Wenzel Spine received FDA clearance for a standalone, expandable, interbody device to give surgeons the ability to perform unilateral TLIF procedures with one device and zero impaction, Mr. Neely says. "We are eliminating the need for pedicle screws, rods and supplemental fixation," he says.
His company is waiting to gain clearance on a similar device for cervical procedures.
Eliminating supplemental supplies can reduce costs for ASCs and provide value to payors, but it can also help patients recover more quickly and eliminate complications. "One of the biggest post-operative complications in cervical procedures is swallowing problems caused by anterior plates and screws [which aren't necessary in standalone procedures]," he says.
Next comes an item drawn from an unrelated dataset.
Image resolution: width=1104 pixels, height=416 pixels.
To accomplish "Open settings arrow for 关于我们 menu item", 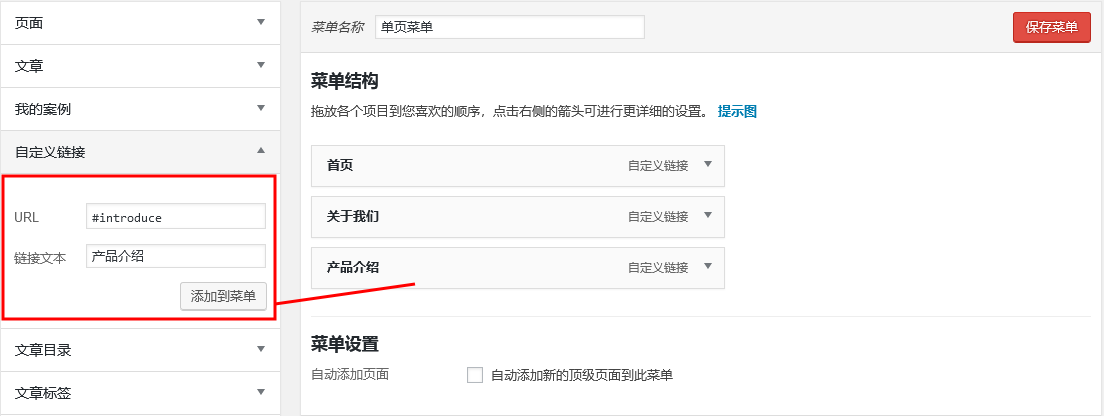I will [707, 215].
5. Some reimbursement rates will increase. Spine became a popular specialty for its high reimbursement rates. Though reimbursement rates may drop as the frequency of procedures rises, both Mr. Neely and Mr. Major expect reimbursement rates for minimally invasive procedures to stay beneficial for healthcare systems.
This higher list price on minimally invasive procedures may drive reimbursements conditionally for some payors, Mr. Major says. New devices and techniques must be cost-effective and yield better outcomes in the short and long term.
"In some cases we will get higher reimbursement rates if we can continue to improve fast recovery time and faster operating room time," he says. Payors will likely share the savings from shorter hospital stays and operating expenses by initially providing higher reimbursement for physician fees to surgeons who perform minimally invasive procedures.
Mr. Neely also expects payors to see an added benefit of minimally invasive spinal procedures being performed in ASCs. "A spine surgeon in an ASC can perform a fusion procedure for 40 percent or less than the cost of an inpatient facility and deliver better clinical outcomes," he says. "When you have that much of a value proposition to deliver to payors, they are always going to stand up and look at that."